Nearly all major funding for the district is a result of government support. This funding assists in successfully getting our students from Pre-K through high school graduation. As a former teacher in the district I know there are grant opportunities available from time to time for special projects and I know our staff are great about sharing these opportunities and taking advantage of them. There is a lot of politics involved in government and as a member of the school board I would continue to assist the team in navigating those channels to achieve the greatest outcome.
Do you think the school district’s current strategic plan is taking the district in the right direction?

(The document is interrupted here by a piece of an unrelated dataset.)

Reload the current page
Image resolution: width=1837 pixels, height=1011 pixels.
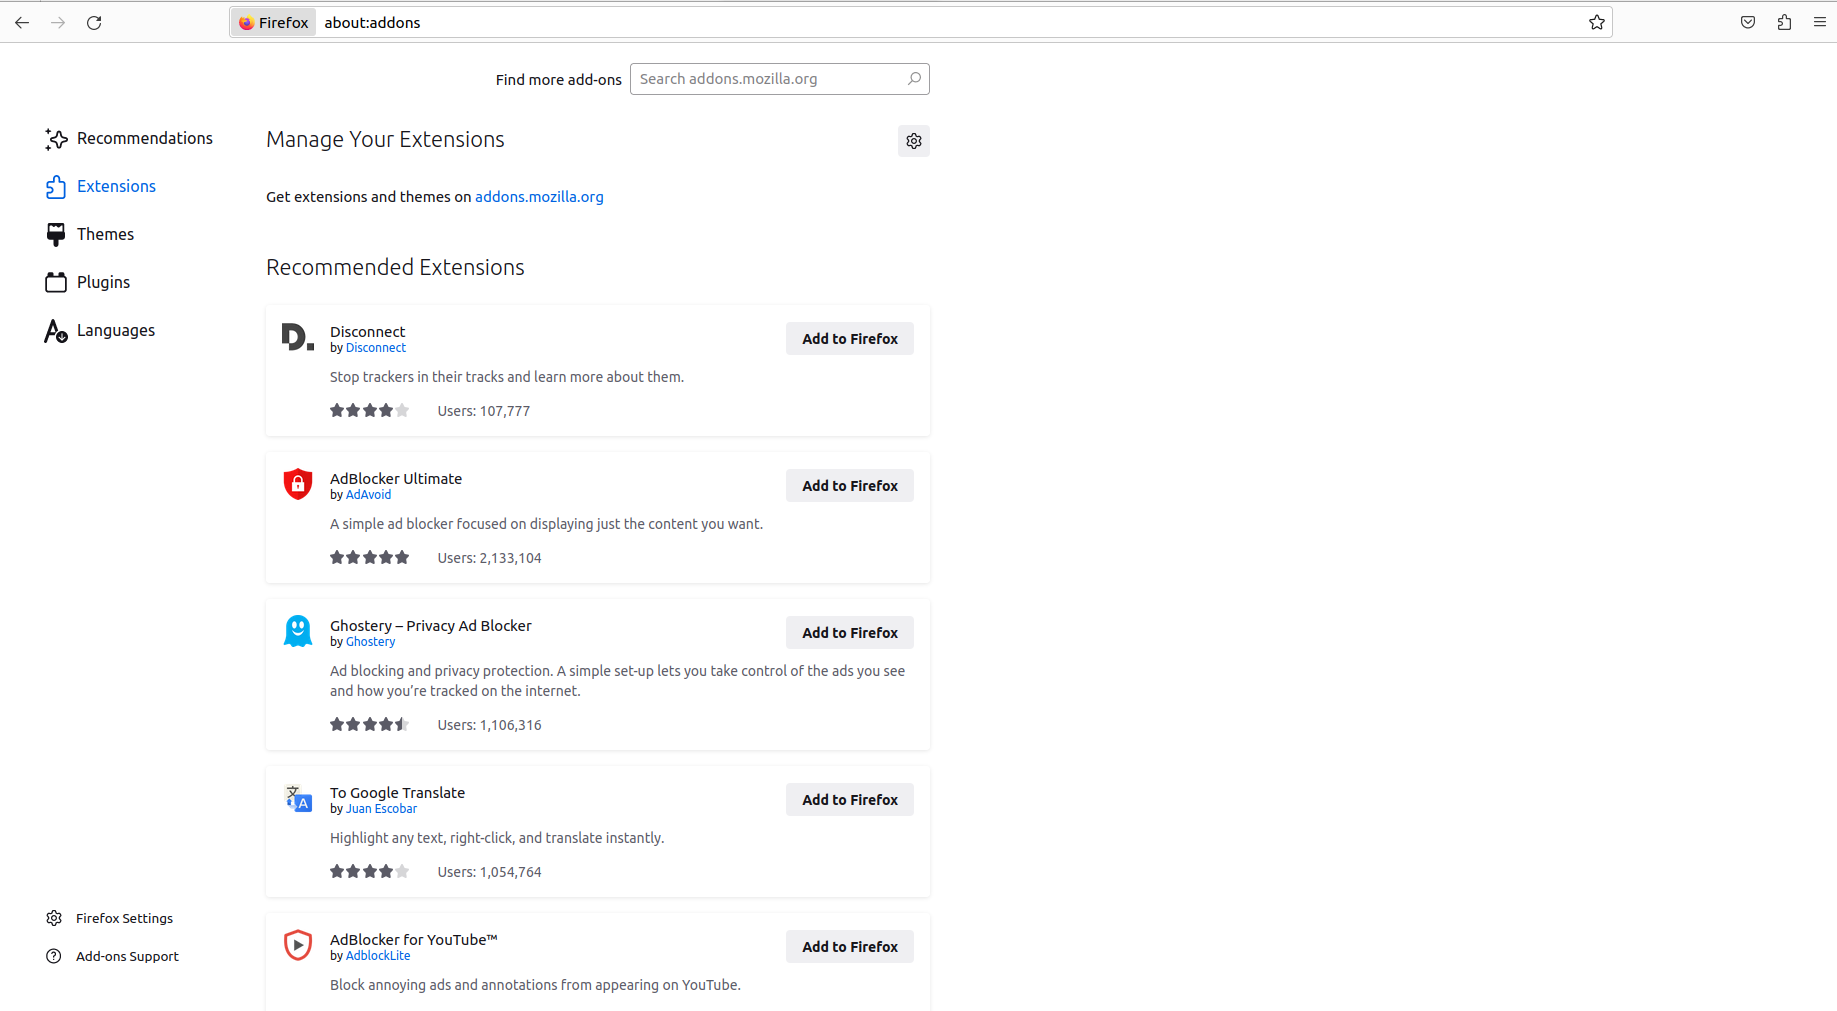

As a former teacher, and in conversations with leadership, I believe our strategic plan includes growing adult education from within the Estebo Career Center, supporting and driving innovation related to “distant learning”, and sustaining our excellent staff support in addition to extra-curricular program offering. Leadership strategy concerns as a student, teacher, or alumni are limited. Rick Ellingworth’s style of leadership was through empowerment of great staff on which the district is upheld. This leadership style is a proven concept globally and found in the most successful manufacturing institutes around the world and must be maintained AND grown at all levels.
Other than the above topics, what do you think is the districts most important issue that needs to be addressed and what is your strategy to do so?
I believe the most important issue that has yet to be addressed is continued cultural support for our staff, which inevitably emits to our students. In my few years in private industry my main focus and initiative was “culture change”. The concept is simple in thought, but VERY complicated in application. Over my few years of intensive trainings and culture change initiatives I have learned a significant amount about how great the impact of such a process could be if done correctly. Allowing our staff to conduct anonymous interviews by a third party on the district’s successes and short comings to be summarized into a leadership team “to do” list of sorts would open minds of our leadership and hearts of our staff. As humans we all want to be heard, seen, and acknowledged, however some of us naturally are more reserved and timid. The strength in increased communication and teamwork from a similar process applied in industry would elevate the maximum potential in both our students and staff. In my opinion, this is the next big step for ISD#2897. The next big challenge is finding the right people and funds to conduct the multi-year initiative as these culture changes cannot be forced, but instituted into the very fibers of our districts culture.
Please provide a brief bio of yourself.
Born and raised in Renville County on a family farm I attended all levels of pre-secondary education through ISD#2897. Involved in band, agriculture education, and athletics in addition to my college ready education through the district I graduated with highest honors in 2012. Attending North Dakota State University (yes the one with the football dynasty, GO BIZON!) from 2012-15 I earned minors in “Human Development and Family Sciences” and “Horticulture” while earning a bachelors in “Crop and Weed Sciences”. From 2015-17 I was a research specialist for the North Dakota agricultural extension program in sugarbeet weed control and will be achieving my Master’s degree in “Weed Science”. I returned home to Redwood Falls in 2017, where I established my agricultural contract research business, “Next Gen Ag LLC”. I spent last year teaching in the district as an ag teacher. I have four children, Henry (3.5) and Olivia (2) with a set of twin girls due the end of October 2020. My wife, Katie Lueck, works at city hall in town and is also a 2012 Redwood Valley graduate. Present day we have moved onto a farm site 1,000 feet from where I grew up and are excited at the arrival of our new house and our twin girls!